La prima uscita, svoltasi sabato 28 marzo 2026, ha visto come meta il tramonto al Monte Legnoncino e ha registrato un’affluenza sorprendente: ben 57 partecipanti, un risultato che ha stupito gli organizzatori e dimostra l’esigenza di un’iniziativa di questo tipo.
«Circa la metà dei partecipanti proveniva da fuori zona – racconta Emma – Molti hanno scoperto l’evento tramite i miei profili Instagram e TikTok, dove condivido contenuti legati alla montagna. In tanti mi chiedevano di poter partecipare a escursioni, quindi questa iniziativa risponde a quel desiderio». L’idea si è concretizzata anche grazie al sostegno del CAI: «Basta proporre le gite e ottenere l’approvazione del consiglio, mentre per partecipare è necessaria la tessera, per motivi assicurativi».
L’atmosfera durante l’escursione è stata immediatamente positiva: il gruppo, pur molto eterogeneo, si è dimostrato coeso e desideroso di conoscersi. I partecipanti provenivano da Colico, Como, Milano, Monza e anche da località vicine al confine svizzero. «Abbiamo cercato di coinvolgere tutti – aggiunge Emma – e alla fine della giornata si è creato un bel clima».
Dopo l’escursione, il gruppo si è ritrovato al Rifugio Roccoli Lorla, dove sono state presentate le prossime attività. Diversi partecipanti provenienti da fuori zona hanno deciso di iscriversi direttamente alla nuova sezione, segnale di un interesse concreto e in crescita.
Per rimanere aggiornati, è stata creata una community WhatsApp, accessibile tramite un link pubblicato sulla pagina Instagram “Cai Giovani del Lago”, dove vengono condivise tutte le informazioni sulle uscite.

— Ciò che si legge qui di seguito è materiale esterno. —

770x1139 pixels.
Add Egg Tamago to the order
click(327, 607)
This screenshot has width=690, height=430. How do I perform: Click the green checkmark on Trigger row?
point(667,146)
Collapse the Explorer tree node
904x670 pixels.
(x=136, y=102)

Tra i prossimi appuntamenti si prevedono una ferrata introduttiva e mete di grande richiamo, come la Val Codera in Valchiavenna e il Rifugio Marinelli in Valmalenco. L’obiettivo rimane chiaro: costruire un gruppo aperto e inclusivo, come suggerisce il nome scelto, pensato per accogliere chiunque voglia avvicinarsi alla montagna in compagnia.
Un ruolo fondamentale nella nascita del progetto è stato svolto da Andrea Branchi, coordinatore del gruppo giovani CAI Lombardia, che ha incentivato la creazione di nuove realtà simili in tutta la regione.
Accanto a Emma Pensa, nell’organizzazione e supporto alle attività, operano Gabriele Sala, Gabriele Arnoldi e Tommaso Denti. Un team affiatato, già proiettato verso le prossime uscite, con un invito aperto a tutti.